Hybrid Optimization Framework for Livestock Localization in Smart Farms with Collaborative Trilateration and Memory-Assisted Path Planning
摘要
Accurate livestock localization in smart farming is challenging due to suboptimal anchor node utilization, collinearity problem and poor UAV-based path planning, leading to reduced localization accuracy and increased energy consumption. Balancing localization accuracy, energy efficiency, and full coverage in large-scale, resource-constrained deployments remains unresolved. To overcome these issues, we propose a novel livestock localization and path-planning framework (LivLocPath) that integrates collaborative adaptive weighted trilateration (CAWT), hybrid generalized learning perturbation equilibrium optimization (GLPEO), and modified human memory optimization (MHMO) algorithms for precise livestock monitoring, optimized anchor node deployment, and energy-efficient UAV-based path planning. This methodology introduces several key innovations: (1) dynamic adaptive weighting in trilateration to prioritize anchor nodes based on real-time signal strength, reliability, and environmental factors; (2) GLPEO-based anchor node optimization, which combines adaptive perturbation and equilibrium strategies to minimize localization errors and avoid local minima; and (3) memory-driven MHMO for refining anchor node deployment and UAV path planning using historical configurations to accelerate convergence and reduce redundant calculations.

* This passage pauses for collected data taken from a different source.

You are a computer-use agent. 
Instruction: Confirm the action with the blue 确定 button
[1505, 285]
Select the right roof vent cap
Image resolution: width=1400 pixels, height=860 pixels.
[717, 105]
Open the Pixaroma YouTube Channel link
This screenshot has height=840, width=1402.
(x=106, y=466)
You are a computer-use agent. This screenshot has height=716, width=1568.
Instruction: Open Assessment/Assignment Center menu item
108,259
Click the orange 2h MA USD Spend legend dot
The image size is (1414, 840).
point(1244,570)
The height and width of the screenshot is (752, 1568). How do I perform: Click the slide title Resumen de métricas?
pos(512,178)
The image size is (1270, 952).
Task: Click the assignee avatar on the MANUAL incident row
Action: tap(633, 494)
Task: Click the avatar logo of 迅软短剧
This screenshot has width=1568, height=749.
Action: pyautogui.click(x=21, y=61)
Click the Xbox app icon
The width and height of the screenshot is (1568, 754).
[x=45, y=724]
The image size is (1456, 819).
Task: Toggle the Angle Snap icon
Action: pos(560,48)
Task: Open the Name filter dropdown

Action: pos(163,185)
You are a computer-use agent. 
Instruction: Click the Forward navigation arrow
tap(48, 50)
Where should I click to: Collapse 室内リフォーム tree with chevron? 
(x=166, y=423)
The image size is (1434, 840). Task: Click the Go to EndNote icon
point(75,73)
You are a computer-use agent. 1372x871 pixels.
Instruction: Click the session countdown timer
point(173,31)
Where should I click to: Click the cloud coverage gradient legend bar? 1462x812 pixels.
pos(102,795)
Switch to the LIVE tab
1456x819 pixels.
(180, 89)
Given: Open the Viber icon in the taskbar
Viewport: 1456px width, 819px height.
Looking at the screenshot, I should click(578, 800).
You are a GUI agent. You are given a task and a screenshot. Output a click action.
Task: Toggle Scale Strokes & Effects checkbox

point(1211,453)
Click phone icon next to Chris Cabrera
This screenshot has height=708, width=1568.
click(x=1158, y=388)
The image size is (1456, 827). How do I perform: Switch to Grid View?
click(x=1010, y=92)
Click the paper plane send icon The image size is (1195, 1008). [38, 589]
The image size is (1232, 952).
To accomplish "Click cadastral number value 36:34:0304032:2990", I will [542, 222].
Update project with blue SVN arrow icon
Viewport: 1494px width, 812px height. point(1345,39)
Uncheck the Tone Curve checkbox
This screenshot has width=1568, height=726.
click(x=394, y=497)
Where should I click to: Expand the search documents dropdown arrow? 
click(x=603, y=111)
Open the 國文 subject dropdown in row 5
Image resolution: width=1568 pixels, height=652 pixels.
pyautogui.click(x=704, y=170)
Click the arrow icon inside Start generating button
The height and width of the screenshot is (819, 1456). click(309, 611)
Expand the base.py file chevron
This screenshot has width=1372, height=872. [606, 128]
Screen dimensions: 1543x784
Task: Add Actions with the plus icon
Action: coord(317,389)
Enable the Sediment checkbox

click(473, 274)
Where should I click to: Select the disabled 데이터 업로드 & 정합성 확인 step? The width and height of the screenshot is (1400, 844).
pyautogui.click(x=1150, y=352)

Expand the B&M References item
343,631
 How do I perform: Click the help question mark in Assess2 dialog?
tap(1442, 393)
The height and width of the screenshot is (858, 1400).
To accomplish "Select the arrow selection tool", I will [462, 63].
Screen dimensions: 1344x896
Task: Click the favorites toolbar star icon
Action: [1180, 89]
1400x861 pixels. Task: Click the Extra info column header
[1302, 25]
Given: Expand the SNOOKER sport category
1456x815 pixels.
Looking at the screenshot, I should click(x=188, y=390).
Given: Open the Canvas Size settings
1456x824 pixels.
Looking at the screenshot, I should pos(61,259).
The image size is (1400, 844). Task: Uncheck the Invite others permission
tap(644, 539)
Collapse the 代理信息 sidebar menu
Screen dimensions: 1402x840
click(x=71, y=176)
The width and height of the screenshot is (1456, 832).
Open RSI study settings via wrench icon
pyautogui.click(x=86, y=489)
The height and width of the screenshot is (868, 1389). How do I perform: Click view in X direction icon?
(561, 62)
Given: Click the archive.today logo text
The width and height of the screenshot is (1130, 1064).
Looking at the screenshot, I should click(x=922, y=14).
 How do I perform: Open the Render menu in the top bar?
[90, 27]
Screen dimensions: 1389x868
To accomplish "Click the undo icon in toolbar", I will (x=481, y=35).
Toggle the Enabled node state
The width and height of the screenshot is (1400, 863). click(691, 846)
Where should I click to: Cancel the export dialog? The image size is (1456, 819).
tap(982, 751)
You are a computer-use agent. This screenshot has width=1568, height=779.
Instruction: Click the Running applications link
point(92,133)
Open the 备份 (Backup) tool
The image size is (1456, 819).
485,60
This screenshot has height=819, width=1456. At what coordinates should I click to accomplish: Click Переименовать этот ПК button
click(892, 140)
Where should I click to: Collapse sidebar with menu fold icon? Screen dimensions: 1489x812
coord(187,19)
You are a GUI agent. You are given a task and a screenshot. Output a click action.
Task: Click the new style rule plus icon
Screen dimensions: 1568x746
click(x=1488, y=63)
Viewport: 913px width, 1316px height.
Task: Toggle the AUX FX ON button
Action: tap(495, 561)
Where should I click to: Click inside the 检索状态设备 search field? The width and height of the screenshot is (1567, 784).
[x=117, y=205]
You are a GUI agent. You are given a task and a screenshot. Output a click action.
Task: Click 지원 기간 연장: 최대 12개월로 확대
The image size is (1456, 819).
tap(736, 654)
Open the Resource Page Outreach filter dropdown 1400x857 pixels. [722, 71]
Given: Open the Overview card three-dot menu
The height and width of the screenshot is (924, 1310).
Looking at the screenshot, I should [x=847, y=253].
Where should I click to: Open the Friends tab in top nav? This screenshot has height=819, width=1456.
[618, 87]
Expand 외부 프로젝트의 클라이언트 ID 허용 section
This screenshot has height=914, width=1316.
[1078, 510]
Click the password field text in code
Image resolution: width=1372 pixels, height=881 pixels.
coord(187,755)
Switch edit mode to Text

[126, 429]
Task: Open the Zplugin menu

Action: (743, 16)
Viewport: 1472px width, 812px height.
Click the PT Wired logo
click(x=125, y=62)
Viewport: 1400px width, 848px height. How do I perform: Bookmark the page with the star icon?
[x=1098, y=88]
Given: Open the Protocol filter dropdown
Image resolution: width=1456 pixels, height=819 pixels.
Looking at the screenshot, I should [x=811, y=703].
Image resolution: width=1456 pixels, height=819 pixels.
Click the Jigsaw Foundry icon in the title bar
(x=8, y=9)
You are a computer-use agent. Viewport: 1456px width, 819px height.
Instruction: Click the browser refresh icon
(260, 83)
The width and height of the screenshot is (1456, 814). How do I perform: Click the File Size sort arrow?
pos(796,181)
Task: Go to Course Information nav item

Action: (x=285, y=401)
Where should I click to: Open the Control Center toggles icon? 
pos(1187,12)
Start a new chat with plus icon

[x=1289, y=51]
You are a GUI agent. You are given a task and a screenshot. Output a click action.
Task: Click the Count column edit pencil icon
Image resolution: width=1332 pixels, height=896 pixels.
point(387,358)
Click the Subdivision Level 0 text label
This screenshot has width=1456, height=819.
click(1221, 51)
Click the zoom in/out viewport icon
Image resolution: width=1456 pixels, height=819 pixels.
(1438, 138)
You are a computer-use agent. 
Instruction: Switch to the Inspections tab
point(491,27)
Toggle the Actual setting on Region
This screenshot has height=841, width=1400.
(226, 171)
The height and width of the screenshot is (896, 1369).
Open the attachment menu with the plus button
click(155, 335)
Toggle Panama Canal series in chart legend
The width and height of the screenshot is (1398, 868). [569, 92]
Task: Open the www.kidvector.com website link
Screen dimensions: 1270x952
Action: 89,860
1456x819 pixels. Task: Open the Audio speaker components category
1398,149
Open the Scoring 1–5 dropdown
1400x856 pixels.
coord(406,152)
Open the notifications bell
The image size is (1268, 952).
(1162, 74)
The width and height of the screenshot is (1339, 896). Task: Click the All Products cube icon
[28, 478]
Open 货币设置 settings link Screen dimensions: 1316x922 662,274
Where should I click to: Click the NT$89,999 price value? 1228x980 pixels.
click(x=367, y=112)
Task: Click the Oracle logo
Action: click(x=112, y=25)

Furthermore, we introduce dynamic clustering-based UAV path planning, prioritizing high-activity clusters and optimizing energy consumption while ensuring complete area coverage. The proposed CAWT–GLPEO–MHMO LivLocPath framework was evaluated through extensive simulations under varying anchor node densities. The system achieved path efficiency values of 0.86, 0.88, 0.86, 0.87, and 0.85, corresponding to five different anchor node densities, demonstrating consistently near-optimal UAV trajectory performance. Furthermore, the framework attained a coverage efficiency of 98% and an average localization error of 0.7 m, confirming its capability to deliver accurate and energy-efficient livestock localization and monitoring in smart farming environments.